(…) Era già successo a Mourinho di non parlare dopo le partite, era già successo alla Roma di chiudersi nel silenzio stampa secondo la logica descritta nell’Ottocento da Thomas Carlyle. «La parola è d’argento, il silenzio è d’oro» garantiva il filosofo scozzese, evidenziando il valore del tacere in momenti strategici. Il punto è che in questa circostanza, nonostante le ruvide rimostranze televisive dell’allenatore avversario Gasperini, la società aveva davvero poche alternative per difendere le proprie tesi.
I Friedkin non erano all’Olimpico e comunque non si sarebbero mai esposti attraverso un comunicato di censura per l’arbitraggio: non hanno espresso la loro posizione neppure dopo la finale di Budapest, in cui gli errori dell’inglese Taylor incisero non poco sulla sconfitta. Tiago Pinto è ormai con la testa fuori dalla Roma, ha già comunicato le dimissioni e si sta dedicando solo alla conclusione di un mercato accettabile, sia in entrata sia in uscita.
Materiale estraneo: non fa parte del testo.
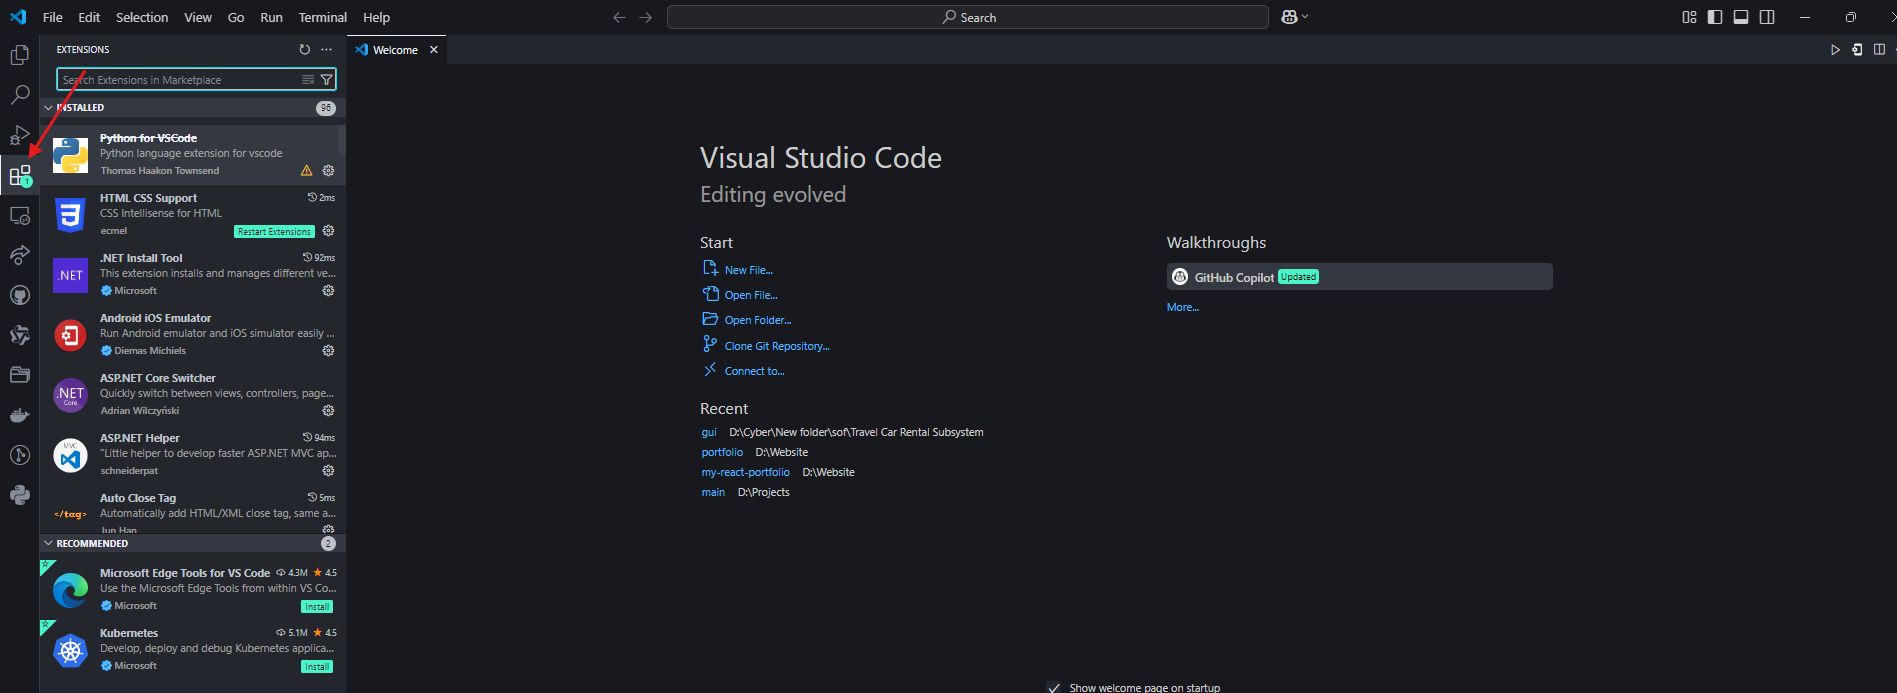Toggle primary side bar visibility
The height and width of the screenshot is (693, 1897).
point(1715,17)
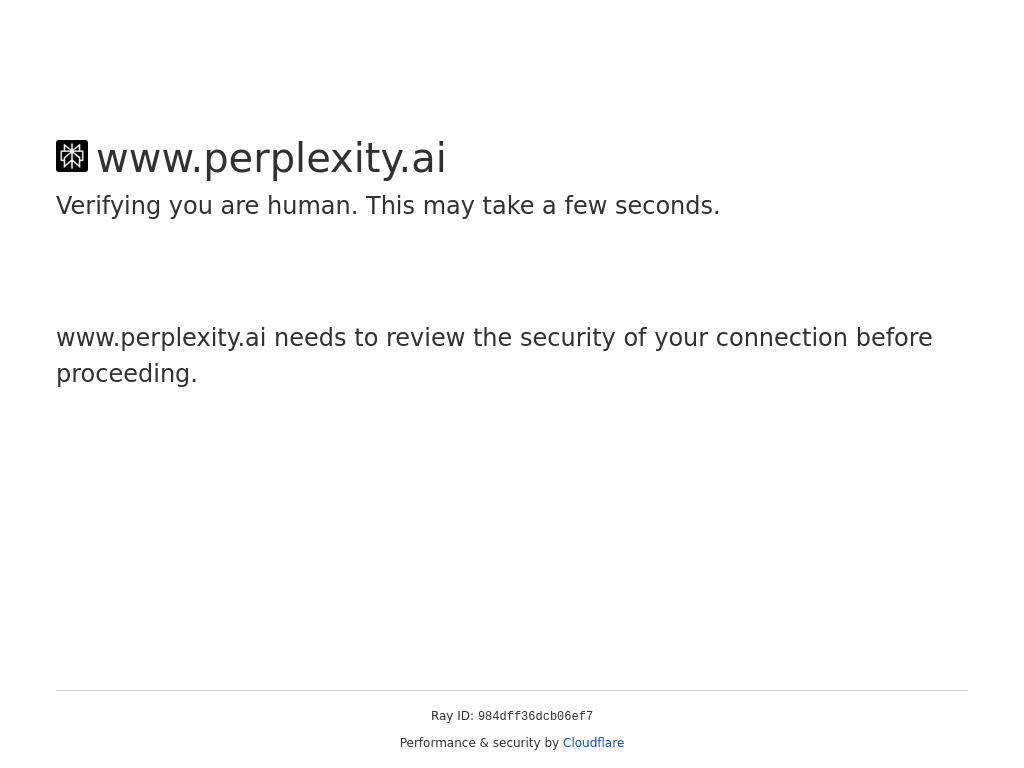Click www.perplexity.ai in the body paragraph

161,338
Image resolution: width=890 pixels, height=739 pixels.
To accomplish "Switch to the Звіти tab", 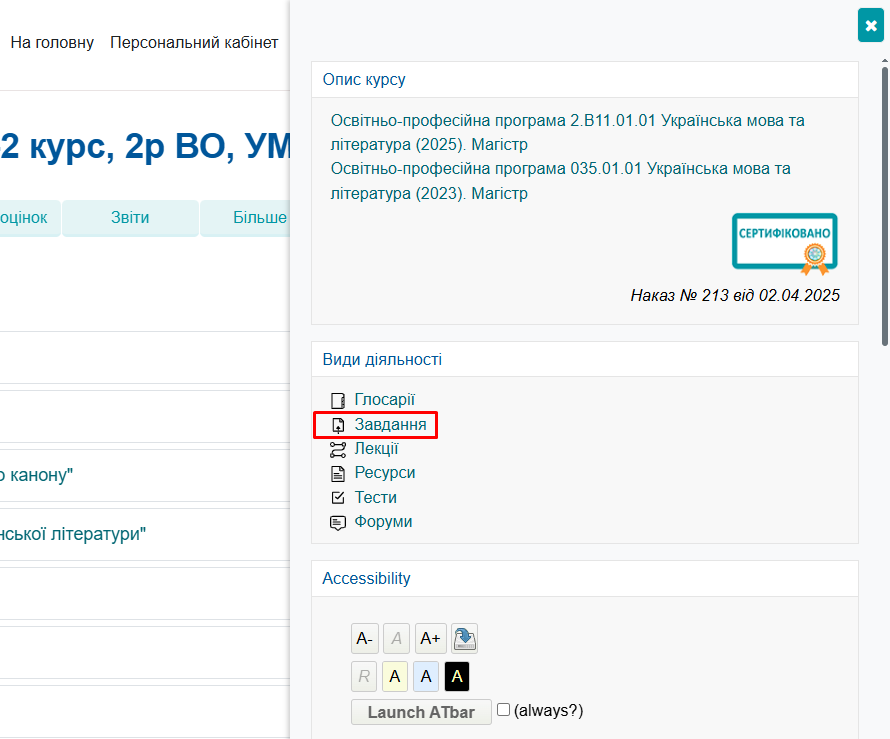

Lina Souloukou infine, pur essendo molto coinvolta nelle vicende della squadra, non è mai uscita allo scoperto da quando è stata assunta come Ceo per commentare questioni calcistiche.
Si torna quindi all’assenza, rumorosa quanto il silenzio, di un dirigente che sappia esprimere davanti a microfoni e videofonini la posizione politica del club, magari supportando l’allenatore nelle battaglie. Mourinho aveva chiesto un sostegno proprio a Budapest, per non doversi sempre posizionare in prima linea, ma non è mai stato accontentato.
Adesso, sperando nel rinnovo del contratto in scadenza, non sarà lui a tornare sull’argomento alimentando tensioni interne. Così come non insisterà per suggerire ai Friedkin un valido erede di Tiago Pinto, il direttore sportivo che si vanta pubblicamente di averlo scelto nel 2021 pur sapendo che la storia è molto diversa: a volte le parole sono di un metallo meno nobile, anche dell’argento.